#### EXCERPT PROVIDED:
Salmon have extra large guts--up to three times larger than its body would suggest--that help it survive, scientists at the University of Washington say.   

The study "Excess digestive capacity in predators reflects a life of feast and famine"   is published in Nature.

A news release from the university calls the large gut a "previously unrecognized survival tactic." Although fishers who gut a salmon may say that no one noticed how big the gut actually was as they threw it away, the same apparently applied to scientists as the article states:  "Despite ...basic principle of quantitative evolutionary design, estimates of digestive load capacity ratios in wild animals are virtually non-existent."

The study is by PhD student  Jonathan "Jonny" Armstrong, originally from  Ashland, Ore, who says he has been fascinated by salmon ever since he saw a Chinook leap out of the water when he was ten.

The study says that when the "foraging opportunities for animals are unpredictable, which should favour animals that maintain a capacity for food-processing that exceeds average levels of consumption (loads), The study  that piscine  [fish] predators typically maintain the physiological capacity to feed at daily rates two to three times higher than what they experience on average..."

"This much excess capacity suggests predator-prey encounters are far patchier - or random - than assumed in biology and that binge-feeding enables predators to survive despite regular periods of famine," Armstrong said. Co-author and supervisor on the paper is Daniel Schindler, University of  Washington  professor of aquatic and fishery sciences.

"Guts are really expensive organs in terms of metabolism," Armstrong said. For instance, maintaining a gut can require 30 to 40 per cent of the blood pumped by an animal's heart.

Some animals have some capacity to grow or shrink their guts in response to changing conditions. For example, according to previous studies,  the digestive organs of birds that are about to migrate expand so they can eat more and fatten up. This is followed by a period when their guts atrophy and then, freed of the baggage of heavy guts, the birds take off. But this study shows  that many fish species maintain a huge gut, which enables them to capitalize on unpredictable pulses of food.

#### EXERCISES:
**a.** In the article on salmon guts, translate this sentence into Spanish: "For instance, maintaining a gut can require 30 to 40 per cent of the blood pumped by an animal's heart."
**b.** Using the article on salmon guts, answer each of these briefly:
(i) In which journal is the study published?
(ii) How old was Armstrong when he saw a Chinook leap out of the water?
(iii) What happens to the digestive organs of birds that are about to migrate?
**c.** Pick up the article on salmon guts after its final sentence and carry it on with a few more paragraphs.

#### DATASET EXCERPTS:

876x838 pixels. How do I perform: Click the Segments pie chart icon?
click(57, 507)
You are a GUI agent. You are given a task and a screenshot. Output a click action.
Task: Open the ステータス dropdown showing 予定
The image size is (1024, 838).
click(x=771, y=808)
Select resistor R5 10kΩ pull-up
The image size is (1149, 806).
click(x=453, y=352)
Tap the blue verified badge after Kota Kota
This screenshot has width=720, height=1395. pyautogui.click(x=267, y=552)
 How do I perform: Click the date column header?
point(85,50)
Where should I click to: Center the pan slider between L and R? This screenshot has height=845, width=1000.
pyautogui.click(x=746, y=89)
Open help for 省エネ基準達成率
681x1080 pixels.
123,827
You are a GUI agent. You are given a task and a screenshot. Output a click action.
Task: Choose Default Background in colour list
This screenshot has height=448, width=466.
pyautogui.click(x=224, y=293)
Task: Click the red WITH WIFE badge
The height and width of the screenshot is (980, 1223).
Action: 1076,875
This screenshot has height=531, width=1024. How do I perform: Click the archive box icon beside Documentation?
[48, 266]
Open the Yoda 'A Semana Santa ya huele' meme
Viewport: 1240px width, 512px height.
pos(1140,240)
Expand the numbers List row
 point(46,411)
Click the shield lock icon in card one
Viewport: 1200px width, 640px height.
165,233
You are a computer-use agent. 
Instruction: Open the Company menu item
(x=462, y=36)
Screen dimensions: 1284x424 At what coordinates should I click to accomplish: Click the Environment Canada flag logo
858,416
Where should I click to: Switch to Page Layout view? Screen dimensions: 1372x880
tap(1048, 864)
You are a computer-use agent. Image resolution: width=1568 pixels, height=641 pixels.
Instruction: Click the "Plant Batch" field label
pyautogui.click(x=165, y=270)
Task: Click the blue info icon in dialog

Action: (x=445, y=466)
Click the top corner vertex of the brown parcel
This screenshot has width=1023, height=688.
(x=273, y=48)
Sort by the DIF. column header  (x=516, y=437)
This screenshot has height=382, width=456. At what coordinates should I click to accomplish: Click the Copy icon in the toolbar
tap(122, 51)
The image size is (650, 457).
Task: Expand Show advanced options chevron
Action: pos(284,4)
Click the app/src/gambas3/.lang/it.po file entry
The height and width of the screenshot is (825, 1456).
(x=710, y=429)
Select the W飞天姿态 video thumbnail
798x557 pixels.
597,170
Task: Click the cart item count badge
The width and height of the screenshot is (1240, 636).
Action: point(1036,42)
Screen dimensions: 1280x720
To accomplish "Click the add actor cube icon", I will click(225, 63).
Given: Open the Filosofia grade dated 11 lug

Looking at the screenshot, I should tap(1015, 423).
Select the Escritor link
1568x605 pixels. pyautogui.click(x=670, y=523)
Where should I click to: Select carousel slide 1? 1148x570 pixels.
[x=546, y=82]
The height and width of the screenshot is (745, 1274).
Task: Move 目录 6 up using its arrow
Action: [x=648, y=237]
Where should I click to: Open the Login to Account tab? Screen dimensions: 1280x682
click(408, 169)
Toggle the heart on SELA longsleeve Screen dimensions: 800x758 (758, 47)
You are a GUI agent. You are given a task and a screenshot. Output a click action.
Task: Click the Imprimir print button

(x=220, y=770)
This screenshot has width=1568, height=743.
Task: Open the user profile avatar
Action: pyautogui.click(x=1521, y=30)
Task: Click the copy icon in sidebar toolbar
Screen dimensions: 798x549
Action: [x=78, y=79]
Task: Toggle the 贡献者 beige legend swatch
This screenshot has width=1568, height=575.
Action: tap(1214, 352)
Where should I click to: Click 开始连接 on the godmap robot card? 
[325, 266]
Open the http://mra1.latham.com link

#### ANSWERS TO THIS EXERCISE:
**a.** Por ejemplo, mantener un intestino puede requerir entre el 30 y el 40 por ciento de la sangre bombeada por el corazón de un animal.

**b.**
(i) Nature
(ii) Ten
(iii) They expand so the birds can eat more and fatten up.

**c.**
Ravens and crows, for example, are known to cache food far from where they find it. Fish can't do that. "Unlike some other animals, fish can't just hoard their food behind a rock in the stream and eat it later. They need to binge during the good times so that they can grow and build energy reserves to survive the bad times," Armstrong says.

Armstrong is part of the university's School of Aquatic and Fishery Sciences  which has a field site at the Alaska Salmon Program's Lake Aleknagik. Using a dry suit, Armstrong snorkeled the Aleknagik tributaries, swimming in waters as low as 5°C where he found out  the Aleknagik streams exhibited tremendous variation in water temperature, which inspired him to study how those temperatures affected the ecology of the streams.

In his initial studies, he looked at the effect of water temperature on juvenile coho's ability to consume sockeye eggs. He says, "In cold streams, juvenile coho salmon were too small to fit the abundant sockeye eggs in their mouths. In warmer streams, the coho grew large enough to consume eggs, gorged themselves, and achieved rapid growth, and this suggested that small changes in temperature can have disproportionate affects on coho salmon production."

 The "previously unrecognized survival tactic"  might apply to other top predators, such as wolves, lions and bears,  Armstrong says.